The Merle Gene dilutes random sections of hair to a lighter color which leaves Patches of the original color, sometimes these patches can be very small. If you start with a black dog and add the Merle Gene, you still have a black dog genetically, but with sections of the black diluted. Unlike the piebald pattern, these patches or sections may look jagged on the outer edges. Merle affects only the Eumelanin, and does not affect the Pheomelanin (red/fawn) which will appear normal. This means you can have a merle dog and not see it visually. Merle affects only black based coat color. Eyes, and noses can also be merled.
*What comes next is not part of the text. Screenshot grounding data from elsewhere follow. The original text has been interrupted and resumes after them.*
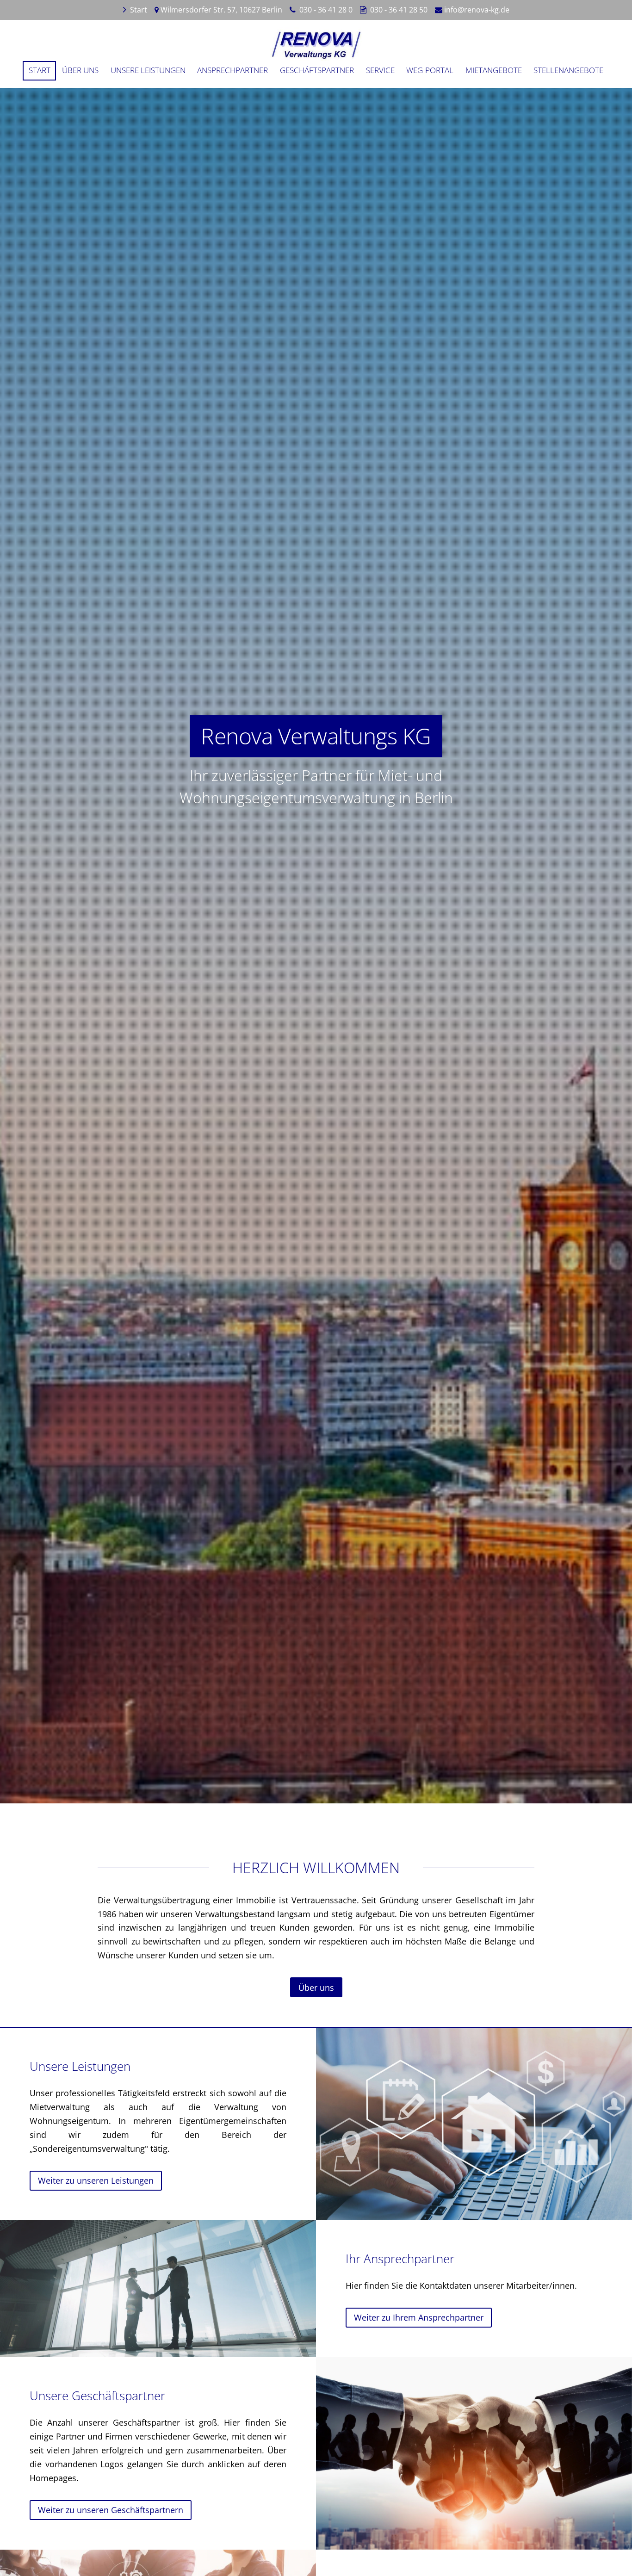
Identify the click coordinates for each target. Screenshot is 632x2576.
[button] (316, 1592)
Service (380, 70)
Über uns (80, 70)
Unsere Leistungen (148, 70)
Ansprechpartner (232, 70)
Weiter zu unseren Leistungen (96, 2180)
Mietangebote (493, 70)
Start (138, 10)
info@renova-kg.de (476, 10)
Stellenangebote (568, 70)
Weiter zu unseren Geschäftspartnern (110, 2509)
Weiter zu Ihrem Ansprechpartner (418, 2317)
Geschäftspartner (317, 70)
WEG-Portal (429, 70)
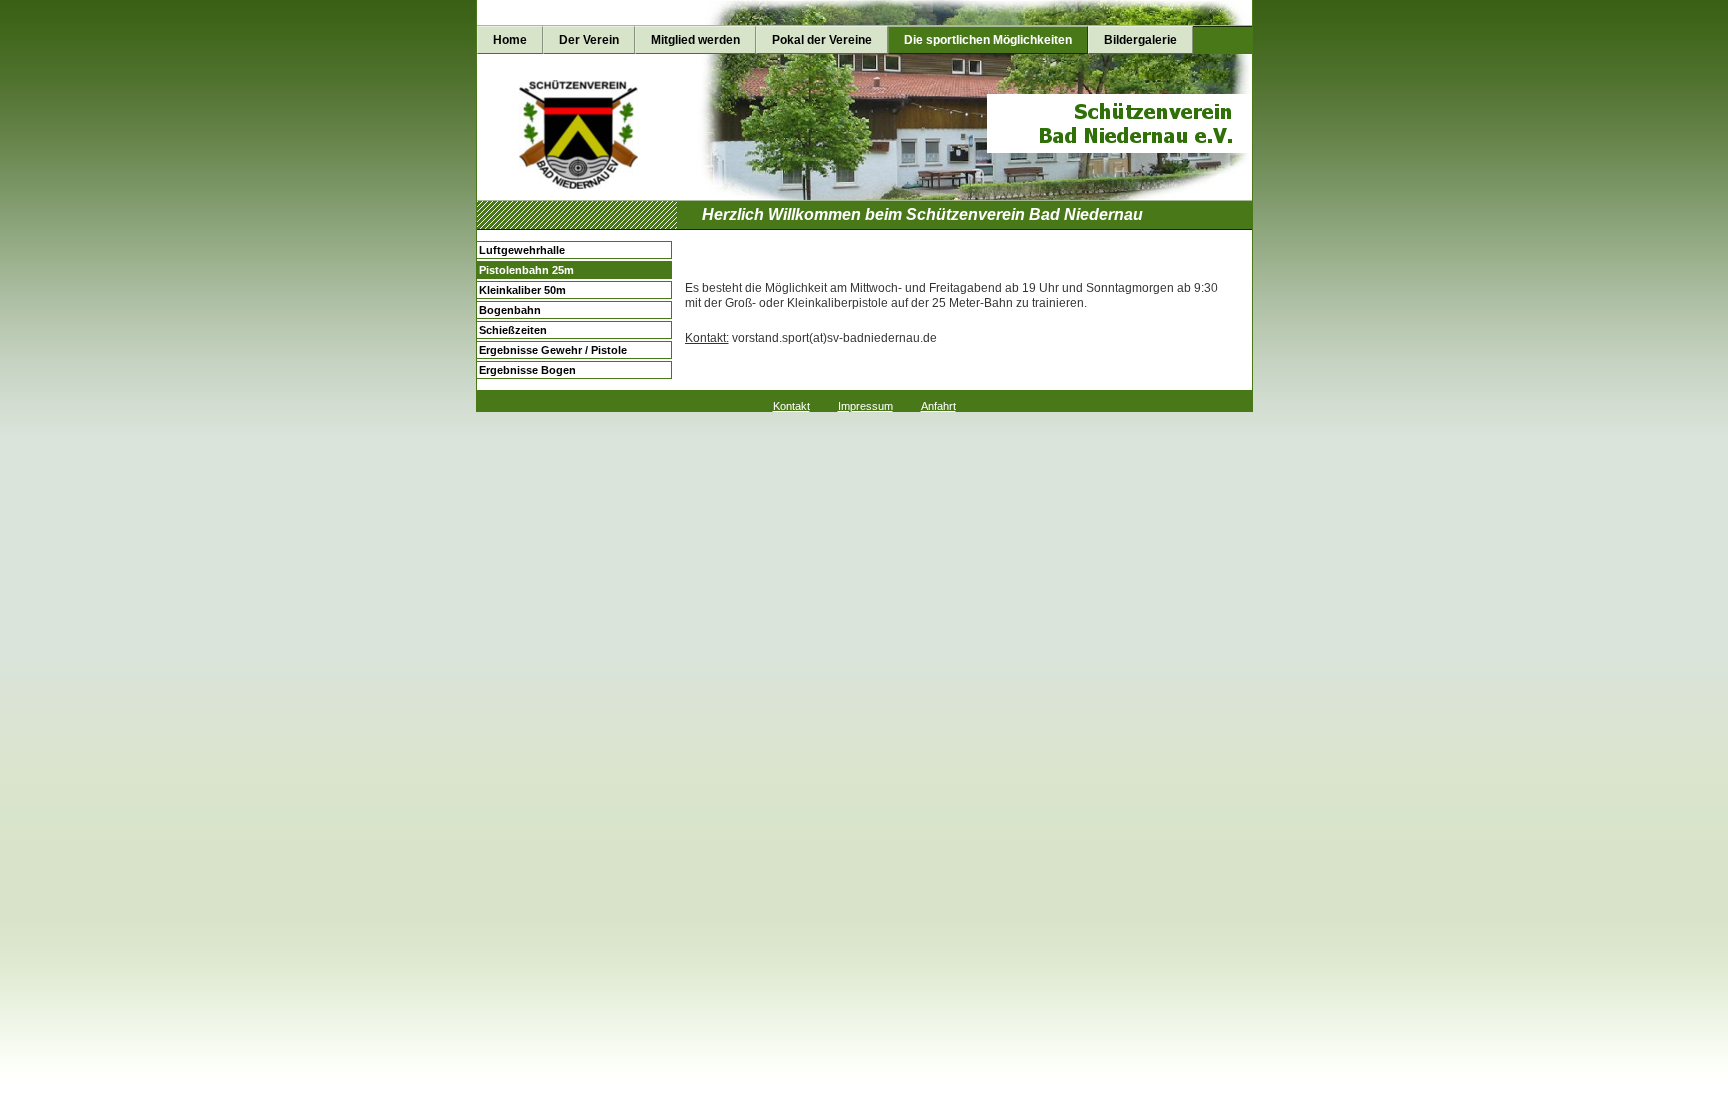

Black Merle dogs are often called Blue Merle because the Merle gene dilutes patches of black to a grey color. Blue Merle on genetically Black Merle dogs is a widely used term, but is not correct. They should be called Black Merle, their nose, footpad, and eyeliner pigment is still black. If these dogs did not have the merle gene, they would be solid black. The term Blue merle, when used on black dogs is misleading because blue dogs should have the [dd] gene if they were truly blue. A black merle dog will never have the double [dd] gene, but the True Blue Merle dog would always be [dd]. It is the patches on the dog that will visually define the dogs color and what it should be appropriately called. This can be backed up with DNA testing. Thus in the True Blue Merle dog, the patches that are left would be True Blue and the sections that are diluted would be a much lighter color blue. This is the case in all the Rare Colors. The sections left on the lilac Merle dog are almost white, it is so light. Makes since when you think about it. There are 3 dilution genes at work in a Lilac Merle dog. Some of these colors will blend in with the diluted color so much, that DNA Color Testing may need to be done to be sure of the true color.
The Merle gene when doubled up, can, but not always, cause health issues, mostly deafness and blindness. For this reason, two merles should not be bred together, as this could result in double Merle puppies with possible problems. These problems are virtually eliminated in single Merle gene dogs and the percentage of incidence is the same as in any breed, color, or pattern. Double Merle can be problematic because it can cause lack of pigment in certain vital areas, such as the eyes and inner ears. Single merle dogs have plenty of pigment because they still have a non-merle allele to make pigment. Double Merles often have large areas of white where there is no pigment produced.
In the hierarchy of genes, the Merle Gene overrides the Dominant Black(SEAL) gene, the Seal gene overrides the black and tan gene, so you can have a Black and Tan, Black Seal, Black Merle dog and would mainly see only the merle, but muted. It is very important to know the TRUE DNA of your dog if you plan to breed.